Getting it right the first time is not always possible, of course, but it's an ideal to strive for; and IMO the price to pay for getting it wrong is that you've stuck yourself with a precedent that you maybe didn't want.

Seems like throwing the baby out with the bathwater to me. It’s a mistake, they happen. Just adjust going forward.

Following a mistake as a precedent just seems foolish.
 

Though I've got to say it probably requires the GM being awfully--casual--in how he sets things up, barring using the original OD&D outdoor encounter tables (and if he is, without thought, he's at least not looked at the implications of doing that).

Maybe. It depends on so many factors that we could each just come up with scenarios to serve as examples. But ultimately, it’s something that may happen… and to he honest, it’s probably a slightly less extreme version that would crop up. It doesn’t have to be a red dragon.
 


Thanks. Sometimes I forget the original point of this mega-thread was to rag on trad-leaning players in their own forum.

Give me a break. Its the fact I'm trad leaning myself pretty heavily why I have an issue with it. I don't consider the fact that propagated into the expectations in other trad games at all a virtue, and while I might not play much simulationist any more, I defy you to look at much of what I've run in the last decade and call them anything but trad style games.
 

Maybe. It depends on so many factors that we could each just come up with scenarios to serve as examples. But ultimately, it’s something that may happen… and to he honest, it’s probably a slightly less extreme version that would crop up. It doesn’t have to be a red dragon.

I'd probably call a number of those overly casual unless the GM was signaling pretty strongly too.
 

So it's ok for me not to like something you like, but it's not ok for me to explain why I don't like it? That seems strange to me.
You can explain why you don't like something without saying that it is wrong. I don't tell you that you're wrong, do I?

Never said you did either of those things. But not doing either is IMO required for people with different opinions about the same topic to get along in civil discourse.
Perhaps also not telling people that what they're doing is wrong?
 


You aren’t trad gaming.
I also don't see how "D&D General" = trad gamers/trad gaming. I have played D&D quite a bit, and am likely to play it again before I die. I use RPGing books that have "D&D" on the cover (eg my beloved World of Greyhawk folio and maps; modules like T1 with classic NPCs like Lareth the Beautiful; etc).

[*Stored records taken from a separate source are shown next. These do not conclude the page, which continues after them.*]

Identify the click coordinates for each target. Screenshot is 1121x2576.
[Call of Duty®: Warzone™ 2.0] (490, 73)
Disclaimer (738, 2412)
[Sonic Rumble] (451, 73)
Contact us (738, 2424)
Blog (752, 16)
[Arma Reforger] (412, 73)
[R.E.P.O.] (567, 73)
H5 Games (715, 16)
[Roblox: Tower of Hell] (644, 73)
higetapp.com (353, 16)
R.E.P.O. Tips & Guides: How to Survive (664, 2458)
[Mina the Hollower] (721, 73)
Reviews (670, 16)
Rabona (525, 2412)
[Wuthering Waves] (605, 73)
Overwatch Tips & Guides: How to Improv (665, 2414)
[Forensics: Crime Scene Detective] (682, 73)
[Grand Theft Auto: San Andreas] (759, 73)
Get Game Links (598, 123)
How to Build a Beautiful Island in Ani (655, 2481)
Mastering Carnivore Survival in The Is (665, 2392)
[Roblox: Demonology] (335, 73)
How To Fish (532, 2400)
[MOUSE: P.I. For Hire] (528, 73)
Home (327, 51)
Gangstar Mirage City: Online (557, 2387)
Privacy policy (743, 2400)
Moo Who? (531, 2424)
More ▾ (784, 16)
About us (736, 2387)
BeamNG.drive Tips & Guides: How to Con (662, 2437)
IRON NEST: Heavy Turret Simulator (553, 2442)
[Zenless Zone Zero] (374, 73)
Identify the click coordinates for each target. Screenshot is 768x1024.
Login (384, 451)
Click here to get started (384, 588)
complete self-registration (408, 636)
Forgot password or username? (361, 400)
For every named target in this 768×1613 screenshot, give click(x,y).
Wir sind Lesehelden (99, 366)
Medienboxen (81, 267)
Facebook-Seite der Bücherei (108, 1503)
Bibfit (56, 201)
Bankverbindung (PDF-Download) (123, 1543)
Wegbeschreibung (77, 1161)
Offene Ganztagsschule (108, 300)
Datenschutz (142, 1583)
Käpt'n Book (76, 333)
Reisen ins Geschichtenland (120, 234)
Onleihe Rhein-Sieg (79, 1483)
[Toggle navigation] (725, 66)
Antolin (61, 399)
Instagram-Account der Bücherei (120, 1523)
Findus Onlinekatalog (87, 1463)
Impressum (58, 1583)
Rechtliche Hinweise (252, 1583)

The precursor event to my story about the reading of the runes was an encounter between PCs and a Crypt Thing.

Why am I not part of "D&D General"?
 

Isn’t this just 1 thing? Isn’t a GM abusing the power and authority granted to him by the players ipso facto violating the social contract?
It's abuse of the power and authority granted to him by the D&D rules. Even so, you are probably correct that it's still a violation of the social contract since it runs afoul of "Don't be a jerk."